* **Required action**
Would you restate every entry below word for word? Leave out the pictures.

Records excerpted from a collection
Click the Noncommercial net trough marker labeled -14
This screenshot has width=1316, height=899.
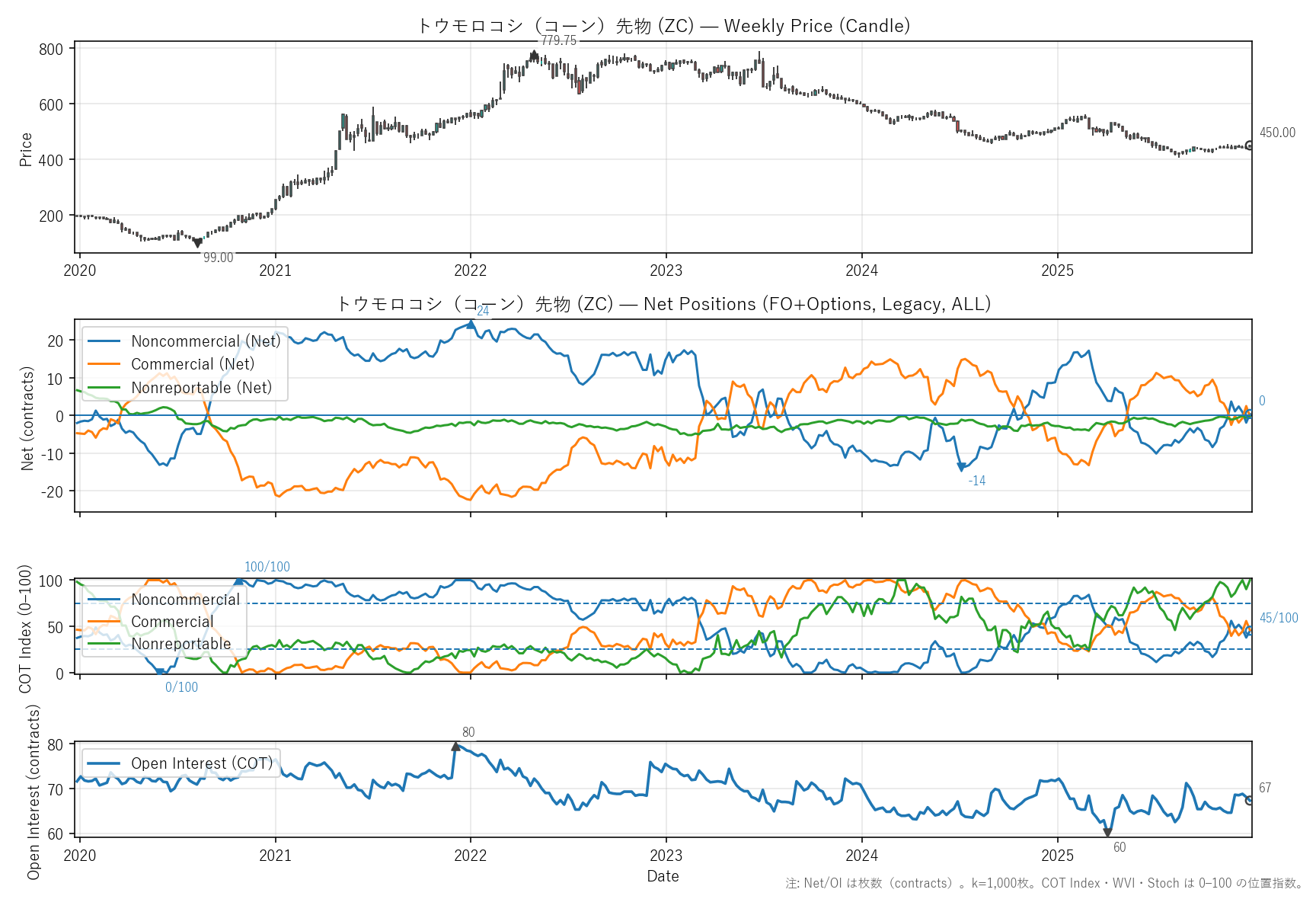point(961,467)
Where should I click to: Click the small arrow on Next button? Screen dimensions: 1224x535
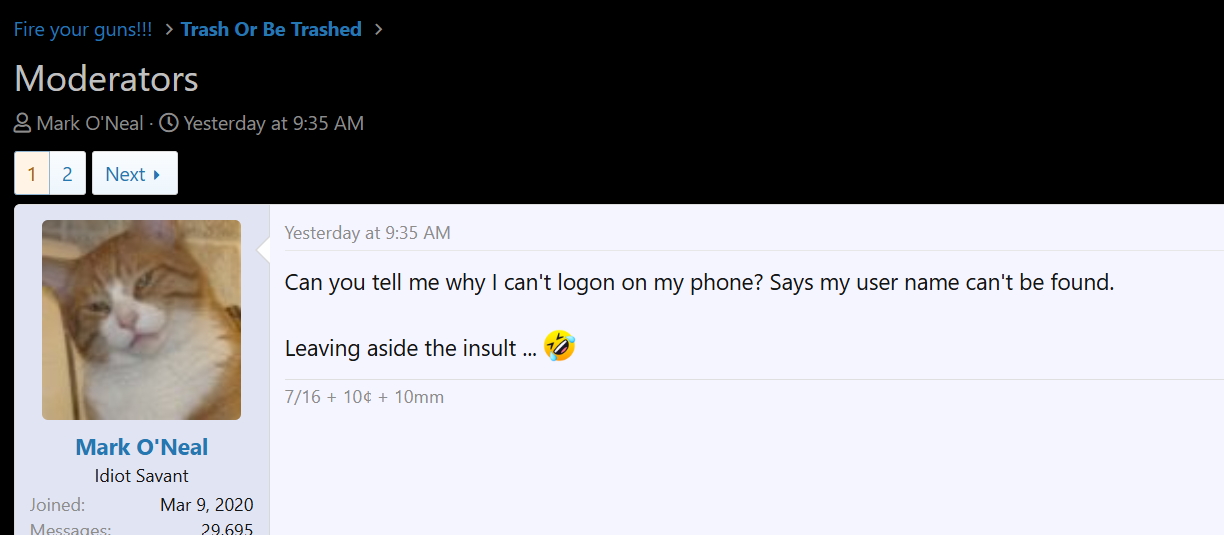(x=157, y=175)
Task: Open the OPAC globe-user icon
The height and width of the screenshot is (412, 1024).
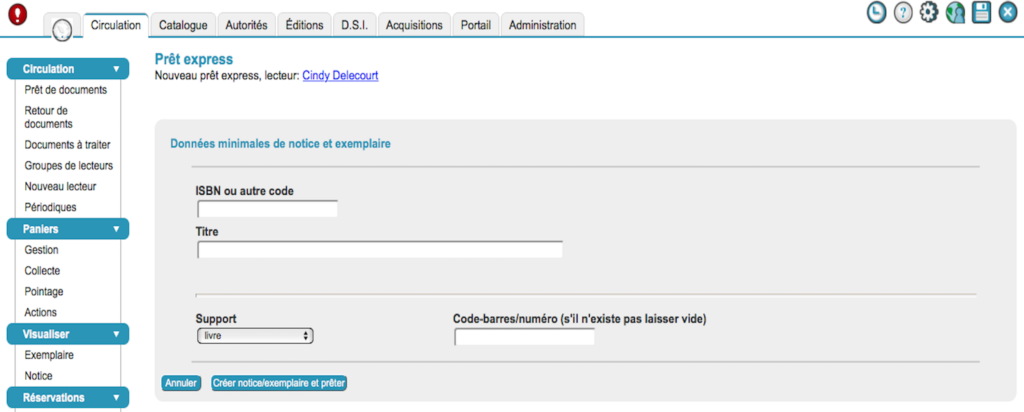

* **Response area**
Click the Noncommercial net trough marker labeled -14
This screenshot has width=1316, height=899.
point(961,467)
Where should I click to: Click the small arrow on Next button? Screen dimensions: 1224x535
(x=157, y=175)
Task: Open the OPAC globe-user icon
The height and width of the screenshot is (412, 1024).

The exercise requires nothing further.